Search code examples
apachehadoophivehbasekylin

What are Apache Kylin Use Cases?


I recently came across Apache Kylin, and was curious what it's use cases are. From what I can tell, it seems to be a tool designed to solve very specific problems related to upwards of 10+ billion rows, aggregating, caching and querying data from other sources (HBase, Hadoop, Hive). Am I correct in this assumption?


Solution

  • Apache Kylin's use case is interactive big data analysis on Hadoop. It lets you query big Hive tables at sub-second latency in 3 simple steps.

    1. Identify a set of Hive tables in star schema.
    2. Build a cube from the Hive tables in an offline batch process.
    3. Query the Hive tables using SQL and get results in sub-seconds, via Rest API, ODBC, or JDBC.

    The use case is pretty general that it can fast query any Hive tables as long as you can define star schema and model cubes from the tables.

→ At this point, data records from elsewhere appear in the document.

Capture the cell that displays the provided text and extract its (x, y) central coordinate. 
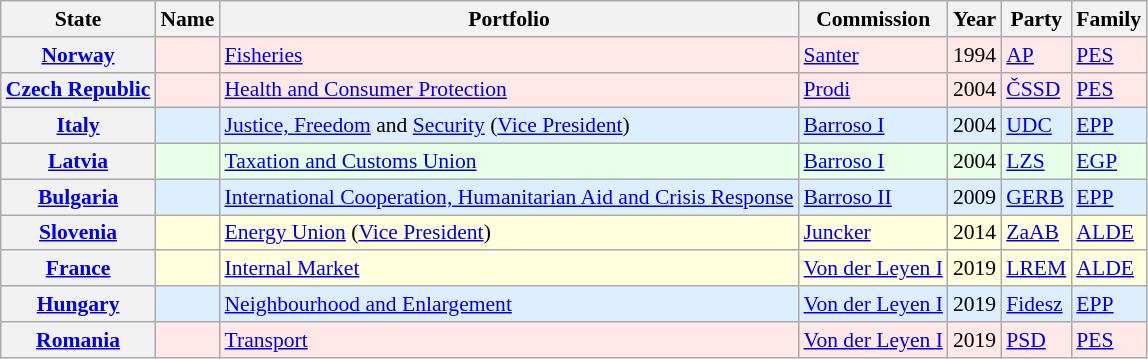
2009 (974, 197)
Neighbourhood and Enlargement (508, 304)
Commission (874, 19)
Health and Consumer Protection (508, 90)
Internal Market (508, 269)
Romania (78, 340)
International Cooperation, Humanitarian Aid and Crisis Response (508, 197)
Justice, Freedom and Security (Vice President) (508, 126)
Slovenia (78, 233)
Family (1108, 19)
Santer (874, 55)
UDC (1036, 126)
ZaAB (1036, 233)
Energy Union (Vice President) (508, 233)
Norway (78, 55)
Hungary (78, 304)
Fisheries (508, 55)
1994 (974, 55)
State (78, 19)
Transport (508, 340)
Barroso II (874, 197)
Name (187, 19)
Bulgaria (78, 197)
Portfolio (508, 19)
France (78, 269)
Juncker (874, 233)
LZS (1036, 162)
PSD (1036, 340)
Party (1036, 19)
AP (1036, 55)
Year (974, 19)
2014 (974, 233)
ČSSD (1036, 90)
Italy (78, 126)
Czech Republic (78, 90)
Latvia (78, 162)
Taxation and Customs Union (508, 162)
LREM (1036, 269)
EGP (1108, 162)
Prodi (874, 90)
Fidesz (1036, 304)
GERB (1036, 197)
Return the (x, y) coordinate for the center point of the cell that contains the specified text.  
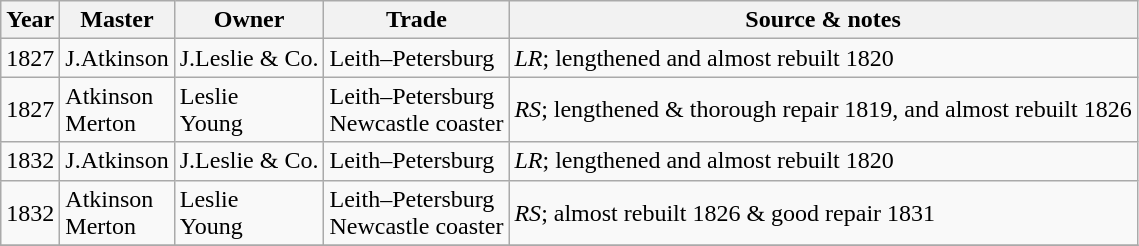
RS; lengthened & thorough repair 1819, and almost rebuilt 1826 (823, 110)
RS; almost rebuilt 1826 & good repair 1831 (823, 212)
Owner (249, 20)
Master (117, 20)
Source & notes (823, 20)
Trade (416, 20)
Year (30, 20)
Provide the [x, y] coordinate of the cell's center where the given text is located.  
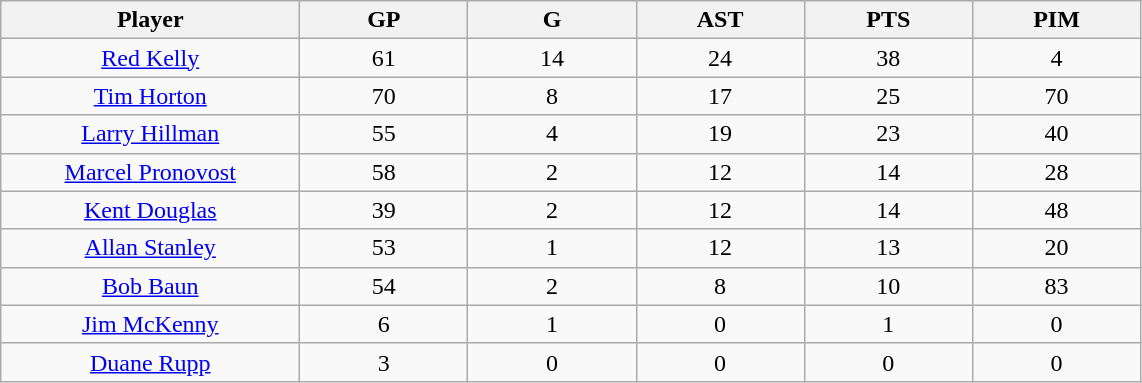
Duane Rupp [150, 362]
54 [384, 286]
13 [888, 248]
AST [720, 20]
40 [1056, 134]
Red Kelly [150, 58]
PIM [1056, 20]
3 [384, 362]
83 [1056, 286]
53 [384, 248]
17 [720, 96]
G [552, 20]
Bob Baun [150, 286]
Tim Horton [150, 96]
Allan Stanley [150, 248]
24 [720, 58]
Player [150, 20]
6 [384, 324]
10 [888, 286]
39 [384, 210]
28 [1056, 172]
48 [1056, 210]
25 [888, 96]
19 [720, 134]
61 [384, 58]
23 [888, 134]
PTS [888, 20]
Kent Douglas [150, 210]
58 [384, 172]
55 [384, 134]
20 [1056, 248]
GP [384, 20]
38 [888, 58]
Jim McKenny [150, 324]
Marcel Pronovost [150, 172]
Larry Hillman [150, 134]
Scan for the cell matching the given text and deliver its (x, y) coordinate at center. 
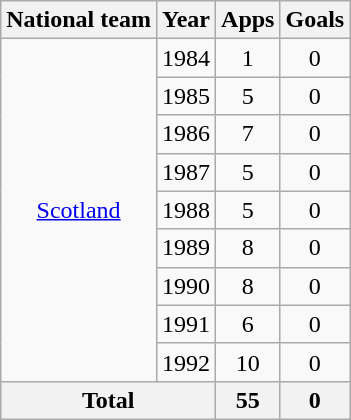
1987 (186, 172)
1990 (186, 286)
1989 (186, 248)
1 (248, 58)
Scotland (79, 210)
Total (108, 400)
1991 (186, 324)
1984 (186, 58)
Goals (315, 20)
1985 (186, 96)
6 (248, 324)
Apps (248, 20)
10 (248, 362)
55 (248, 400)
1986 (186, 134)
1988 (186, 210)
Year (186, 20)
National team (79, 20)
7 (248, 134)
1992 (186, 362)
Output the (x, y) coordinate of the center of the cell containing the given text.  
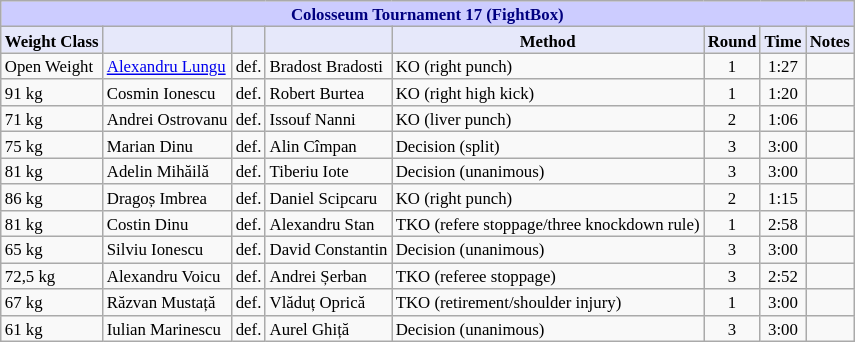
Costin Dinu (168, 224)
Dragoș Imbrea (168, 197)
71 kg (52, 119)
TKO (retirement/shoulder injury) (548, 302)
Bradost Bradosti (328, 66)
Alexandru Lungu (168, 66)
Iulian Marinescu (168, 328)
Alexandru Stan (328, 224)
65 kg (52, 250)
Tiberiu Iote (328, 171)
Notes (830, 40)
2:52 (782, 276)
Andrei Ostrovanu (168, 119)
David Constantin (328, 250)
Method (548, 40)
KO (liver punch) (548, 119)
1:06 (782, 119)
Cosmin Ionescu (168, 93)
Marian Dinu (168, 145)
TKO (referee stoppage) (548, 276)
Vlăduț Oprică (328, 302)
Silviu Ionescu (168, 250)
1:20 (782, 93)
Aurel Ghiță (328, 328)
Daniel Scipcaru (328, 197)
86 kg (52, 197)
Răzvan Mustață (168, 302)
Alin Cîmpan (328, 145)
67 kg (52, 302)
Decision (split) (548, 145)
1:15 (782, 197)
Adelin Mihăilă (168, 171)
Robert Burtea (328, 93)
91 kg (52, 93)
Time (782, 40)
72,5 kg (52, 276)
Open Weight (52, 66)
Colosseum Tournament 17 (FightBox) (428, 14)
Issouf Nanni (328, 119)
Round (732, 40)
Weight Class (52, 40)
61 kg (52, 328)
2:58 (782, 224)
TKO (refere stoppage/three knockdown rule) (548, 224)
1:27 (782, 66)
KO (right high kick) (548, 93)
75 kg (52, 145)
Alexandru Voicu (168, 276)
Andrei Șerban (328, 276)
Detect which cell encompasses the target text, then output its [x, y] center coordinate. 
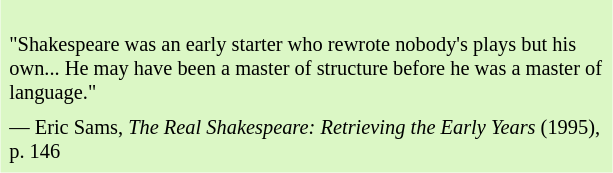
― Eric Sams, The Real Shakespeare: Retrieving the Early Years (1995), p. 146 [306, 140]
For the text-containing cell, return its midpoint in (x, y) coordinate format. 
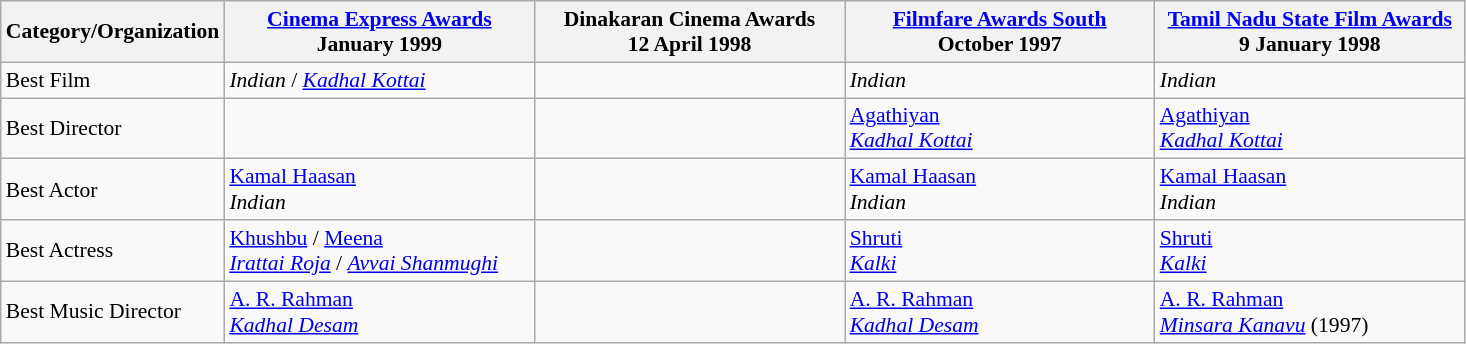
A. R. RahmanMinsara Kanavu (1997) (1310, 312)
Best Actress (113, 250)
Dinakaran Cinema Awards12 April 1998 (689, 32)
Best Director (113, 128)
Tamil Nadu State Film Awards9 January 1998 (1310, 32)
Filmfare Awards SouthOctober 1997 (1000, 32)
Best Music Director (113, 312)
Khushbu / MeenaIrattai Roja / Avvai Shanmughi (379, 250)
Indian / Kadhal Kottai (379, 80)
Category/Organization (113, 32)
Cinema Express Awards January 1999 (379, 32)
Best Actor (113, 190)
Best Film (113, 80)
From the cell containing the given text, extract its center point as [x, y] coordinate. 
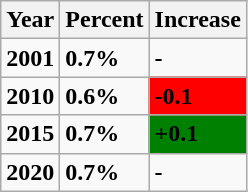
2015 [30, 134]
+0.1 [198, 134]
2010 [30, 96]
Increase [198, 20]
0.6% [104, 96]
Year [30, 20]
2020 [30, 172]
2001 [30, 58]
Percent [104, 20]
-0.1 [198, 96]
Identify which cell holds the provided text, then report its [x, y] central coordinate. 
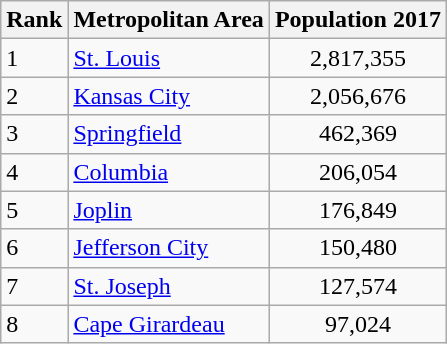
St. Louis [168, 58]
3 [34, 134]
4 [34, 172]
Population 2017 [358, 20]
2,056,676 [358, 96]
97,024 [358, 324]
5 [34, 210]
206,054 [358, 172]
Jefferson City [168, 248]
St. Joseph [168, 286]
6 [34, 248]
2,817,355 [358, 58]
150,480 [358, 248]
176,849 [358, 210]
462,369 [358, 134]
1 [34, 58]
127,574 [358, 286]
8 [34, 324]
7 [34, 286]
Springfield [168, 134]
Joplin [168, 210]
Kansas City [168, 96]
2 [34, 96]
Metropolitan Area [168, 20]
Columbia [168, 172]
Rank [34, 20]
Cape Girardeau [168, 324]
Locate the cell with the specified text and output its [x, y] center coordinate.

Check out Kylin terminologies if you are not sure what is star schema and what is cube.

    Kylin provides ANSI SQL interface, so you can query the Hive tables pretty much the same way you used to. One limitation however is Kylin provides only aggregated results, or in other word, SQL should contain a "group by" clause to yield correct result. This is usually fine because big data analysis focus more on the aggregated results rather than individual records.